アバター、それは誰の魂か 最上級のメタバースアバター劇場『テアトロ・ガットネーロ』を観劇した

メタバースアバター劇場『テアトロ・ガットネーロ』レポ

 シルク・ドゥ・ソレイユを彷彿とさせる高級感のあるテント会場。扉を開けた途端に目に飛び込んでくるその光景に息をのむ。ドレスコードで揃えられた専用アバターに身を包んだ観客からは、期待感にあふれた上ずった声が聞こえてくる。

 私は2月10日、メタバース空間「VRChat」にて開催されているアバター劇場『テアトロ・ガットネーロ -The Auction-』へと足を運んでいた。メタバース発のアバター専門店「黒猫洋品店」が主催する本公演は、「アバターの魅力を引き出す」ことを主眼においた劇場型アバター宣伝イベントだ。

 世界最大級のクリエイティブの祭典SXSW・アバターダンスコンテストでの優勝経験を持つyoikami氏が団長を務めるプロアクター集団「カソウ舞踏団」が演者を務め、イベント企画は山猫氏、イベントアドバイザー兼司会補佐にろれる氏が、会場デザインは、イラストレーターのかんにゃ氏が、ワールド制作は黒猫洋品店とMinaFrancesca氏が、会場BGMはサウンドクリエイターのAtree氏が担当するなど、メタバースの最前線で活躍するクリエイター陣が届ける“メタバース内屈指の劇場”としてユーザーから高い評価を受けている。これまで、昨年4月に第一幕を、6月に第二幕を実施。そのいずれもが満員御礼という人気ぶりを見せていた。

■ データ行 ■
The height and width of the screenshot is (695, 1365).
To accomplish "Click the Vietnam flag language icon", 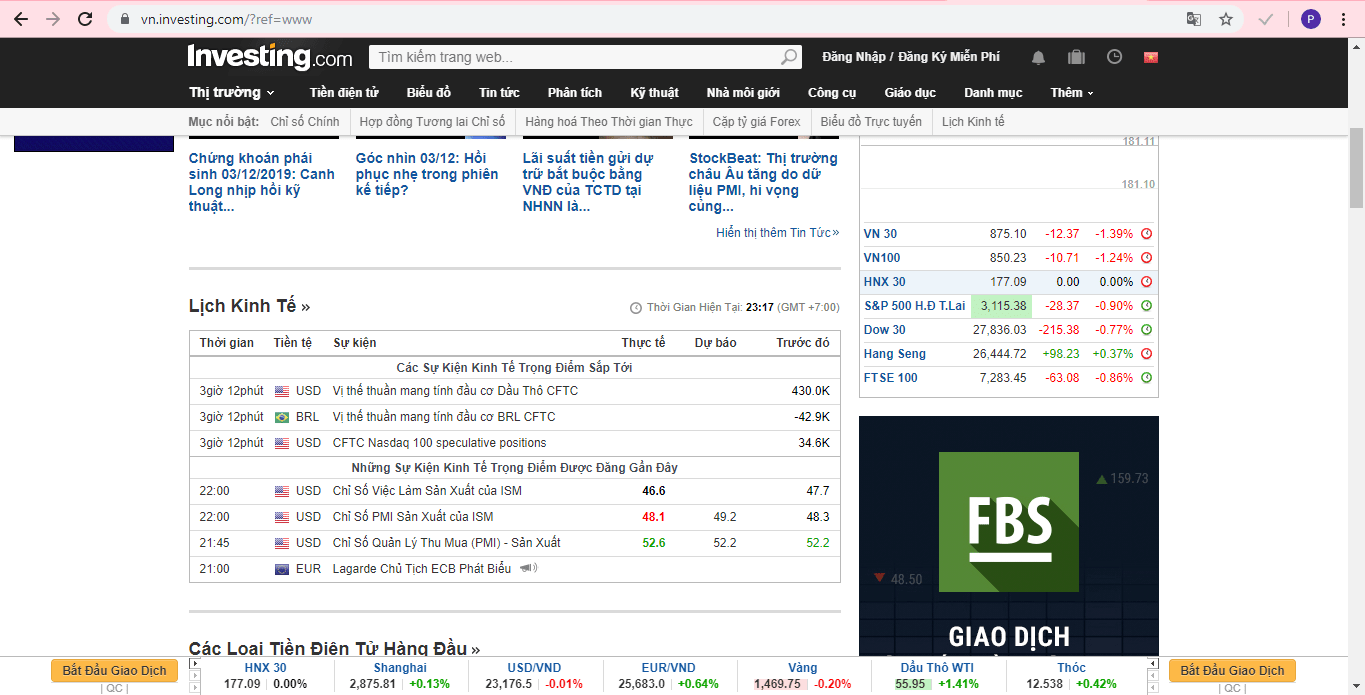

---

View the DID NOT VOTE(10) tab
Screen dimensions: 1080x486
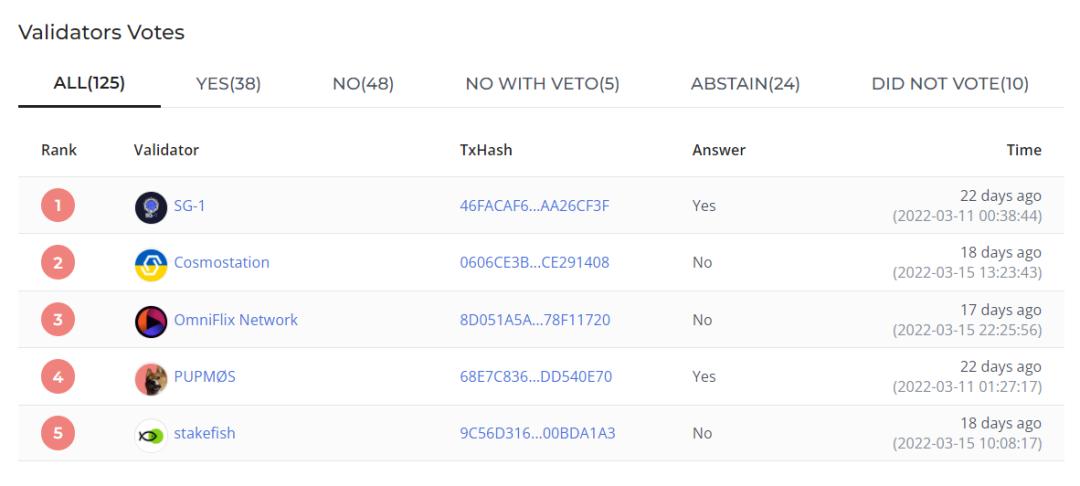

■ 作業内容 ■
A. 本文抜粋のうち、「シルク・ドゥ・ソレイユを彷彿」で始まり「という人気ぶりを見せていた。」まで続く部分を一字一句変えずに書き写すこと。
B. 次の(i)〜(iii)が本文抜粋の内容と合うかどうかを、それぞれ「はい」か「いいえ」で答え、判断の根拠となる本文の語句を正確に引用すること。(i) 筆者がアバター劇場を訪れたのは2月10日である。(ii) 会場BGMはかんにゃ氏が担当している。(iii) 第二幕は昨年4月に実施された。

■ 順番どおりの回答 ■
A.
シルク・ドゥ・ソレイユを彷彿とさせる高級感のあるテント会場。扉を開けた途端に目に飛び込んでくるその光景に息をのむ。ドレスコードで揃えられた専用アバターに身を包んだ観客からは、期待感にあふれた上ずった声が聞こえてくる。

 私は2月10日、メタバース空間「VRChat」にて開催されているアバター劇場『テアトロ・ガットネーロ -The Auction-』へと足を運んでいた。メタバース発のアバター専門店「黒猫洋品店」が主催する本公演は、「アバターの魅力を引き出す」ことを主眼においた劇場型アバター宣伝イベントだ。

 世界最大級のクリエイティブの祭典SXSW・アバターダンスコンテストでの優勝経験を持つyoikami氏が団長を務めるプロアクター集団「カソウ舞踏団」が演者を務め、イベント企画は山猫氏、イベントアドバイザー兼司会補佐にろれる氏が、会場デザインは、イラストレーターのかんにゃ氏が、ワールド制作は黒猫洋品店とMinaFrancesca氏が、会場BGMはサウンドクリエイターのAtree氏が担当するなど、メタバースの最前線で活躍するクリエイター陣が届ける“メタバース内屈指の劇場”としてユーザーから高い評価を受けている。これまで、昨年4月に第一幕を、6月に第二幕を実施。そのいずれもが満員御礼という人気ぶりを見せていた。

B.
(i) はい。「私は2月10日、メタバース空間「VRChat」にて開催されているアバター劇場『テアトロ・ガットネーロ -The Auction-』へと足を運んでいた」
(ii) いいえ。「会場BGMはサウンドクリエイターのAtree氏が担当する」
(iii) いいえ。「昨年4月に第一幕を、6月に第二幕を実施」